Source excerpt:
────────────────────
11. The Transferee is aware that the Residual Certificate may be a
"noneconomic residual interest" within the meaning of Treasury Regulations
promulgated pursuant to the Code and that the transferor of a noneconomic
residual interest will remain liable for any taxes due with respect to the
income on such residual interest, unless no significant purpose of the transfer
was to impede the assessment or collection of tax.
12. The Transferee will not cause income from the Residual Certificate to
be attributable to a foreign permanent establishment or fixed base, within the
meaning of an applicable income tax treaty, of the Transferee or any other U.S.
Person.
13. If the Transferee is purchasing the Residual Certificate in a transfer
intended to meet the safe harbor provisions of Treasury Regulations Sections
1.860E-1(c), the Transferee has executed and attached Attachment A hereto.
H-2
14. The Transferee is not an employee benefit plan or arrangement,
including an individual retirement account, subject to ERISA, the Code or any
federal, state or local law which is similar to ERISA or the Code, and the
Transferee is not acting on behalf of such a plan or arrangement.
15. The Transferee understands that it may incur tax liabilities with
respect to the Residual Certificate in excess of cash flows generated thereby.
16. The Transferee intends to pay taxes associated with holding the
Residual Certificate as such taxes become due.
* * *
H-3
IN WITNESS WHEREOF, the Transferee has caused this instrument to be
executed on its behalf, pursuant to authority of its Board of Directors, by its
duly authorized officer this _____ day of ________________, ____.
----------------------------------
Print Name of Transferee
By
-------------------------------
Name:
Title:
Personally appeared before me the above-named ___________________________,
known or proved to me to be the same person who executed the foregoing
instrument and to be the _______________________ of the Transferee, and
acknowledged that he executed the same as his free act and deed and the free act
and deed of the Transferee.
Subscribed and sworn before me this ____ day of _____________________, ____
------------------------------------------------------
NOTARY PUBLIC
My Commission expires the ____ day of ________, _____.
H-4
ATTACHMENT A
to
AFFIDAVIT PURSUANT TO SECTION 860E(e)(4) OF THE INTERNAL REVENUE CODE
OF 1986, AS AMENDED, AND FOR NON-ERISA INVESTORS
Check the appropriate box:
[_] The consideration paid to the Transferee to acquire the Residual
Certificate equals or exceeds the excess of (a) the present value of the
anticipated tax liabilities over (b) the present value of the anticipated
savings associated with holding such Residual Certificate, in each case
calculated in accordance with U.S. Treasury Regulations Sections
1.860E-1(c)(7) and (8), computing present values using a discount rate
equal to the short-term Federal rate prescribed by Section 1274(d) of the
Code and the compounding period used by the Transferee.
────────────────────
Provided material:

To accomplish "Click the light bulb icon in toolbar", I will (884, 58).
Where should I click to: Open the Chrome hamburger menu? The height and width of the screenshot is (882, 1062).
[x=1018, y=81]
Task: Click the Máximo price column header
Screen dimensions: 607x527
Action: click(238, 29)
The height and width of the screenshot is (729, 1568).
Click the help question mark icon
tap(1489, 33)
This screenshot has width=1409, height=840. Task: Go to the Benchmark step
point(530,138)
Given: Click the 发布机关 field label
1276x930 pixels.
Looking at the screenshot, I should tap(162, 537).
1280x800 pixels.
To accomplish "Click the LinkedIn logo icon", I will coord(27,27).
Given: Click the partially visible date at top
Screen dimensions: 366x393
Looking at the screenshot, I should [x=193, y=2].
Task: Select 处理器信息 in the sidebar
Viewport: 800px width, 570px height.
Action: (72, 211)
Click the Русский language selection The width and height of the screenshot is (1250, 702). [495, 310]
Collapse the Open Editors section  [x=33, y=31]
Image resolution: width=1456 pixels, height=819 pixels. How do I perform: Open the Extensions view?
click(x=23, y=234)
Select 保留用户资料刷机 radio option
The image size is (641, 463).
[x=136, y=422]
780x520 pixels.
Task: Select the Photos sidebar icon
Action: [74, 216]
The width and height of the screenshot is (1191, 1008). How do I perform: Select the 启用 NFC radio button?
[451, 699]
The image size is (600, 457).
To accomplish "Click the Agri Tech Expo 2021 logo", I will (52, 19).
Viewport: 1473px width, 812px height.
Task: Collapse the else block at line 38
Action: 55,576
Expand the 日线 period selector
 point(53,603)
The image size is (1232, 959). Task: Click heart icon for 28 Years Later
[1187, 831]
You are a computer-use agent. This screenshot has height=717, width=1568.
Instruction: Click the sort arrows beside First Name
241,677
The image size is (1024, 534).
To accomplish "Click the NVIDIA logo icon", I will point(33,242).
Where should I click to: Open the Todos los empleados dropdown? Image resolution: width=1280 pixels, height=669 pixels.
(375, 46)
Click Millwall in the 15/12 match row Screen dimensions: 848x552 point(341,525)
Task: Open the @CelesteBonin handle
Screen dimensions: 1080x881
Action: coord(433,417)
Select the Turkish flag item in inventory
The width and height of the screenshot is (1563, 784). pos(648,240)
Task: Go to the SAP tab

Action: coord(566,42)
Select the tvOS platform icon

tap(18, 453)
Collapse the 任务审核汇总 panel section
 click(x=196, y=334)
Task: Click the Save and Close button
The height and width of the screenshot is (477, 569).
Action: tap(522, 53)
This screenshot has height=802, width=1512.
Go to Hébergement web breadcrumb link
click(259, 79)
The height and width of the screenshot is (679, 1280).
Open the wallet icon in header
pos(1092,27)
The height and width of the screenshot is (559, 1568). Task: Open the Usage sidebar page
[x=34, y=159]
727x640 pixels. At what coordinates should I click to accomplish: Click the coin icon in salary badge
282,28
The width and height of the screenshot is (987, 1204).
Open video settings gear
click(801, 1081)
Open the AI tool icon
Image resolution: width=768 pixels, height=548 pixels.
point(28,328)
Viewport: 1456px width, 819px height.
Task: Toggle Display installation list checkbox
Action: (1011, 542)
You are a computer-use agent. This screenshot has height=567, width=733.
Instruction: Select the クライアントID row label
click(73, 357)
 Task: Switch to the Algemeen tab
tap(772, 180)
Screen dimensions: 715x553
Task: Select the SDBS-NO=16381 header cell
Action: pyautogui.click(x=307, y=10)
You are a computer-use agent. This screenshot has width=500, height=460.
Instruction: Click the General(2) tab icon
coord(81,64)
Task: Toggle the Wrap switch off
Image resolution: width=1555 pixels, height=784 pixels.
────────────────────
Tasks for this exercise:
- A) Decide whether each statement agrees with the affidavit excerpt. Answer yes or no for each, and quote the words of the excerpt that settle it.
(i) The Transferee intends to pay taxes associated with holding the Residual Certificate as they become due.
(ii) The Transferee is acting on behalf of an employee benefit plan.
(iii) Present values are computed with a discount rate equal to the long-term Federal rate.
- B) Reproduce the part of the affidavit excerpt starting with "12. The Transferee" and going on through "plan or arrangement.".
The records have no connection to the affidavit excerpt.

Outputs:
- A)
(i) Yes: "The Transferee intends to pay taxes associated with holding the Residual Certificate as such taxes become due."
(ii) No: "the Transferee is not acting on behalf of such a plan or arrangement."
(iii) No: "a discount rate equal to the short-term Federal rate prescribed by Section 1274(d) of the Code"

- B)
12. The Transferee will not cause income from the Residual Certificate to
be attributable to a foreign permanent establishment or fixed base, within the
meaning of an applicable income tax treaty, of the Transferee or any other U.S.
Person.
13. If the Transferee is purchasing the Residual Certificate in a transfer
intended to meet the safe harbor provisions of Treasury Regulations Sections
1.860E-1(c), the Transferee has executed and attached Attachment A hereto.
H-2
14. The Transferee is not an employee benefit plan or arrangement,
including an individual retirement account, subject to ERISA, the Code or any
federal, state or local law which is similar to ERISA or the Code, and the
Transferee is not acting on behalf of such a plan or arrangement.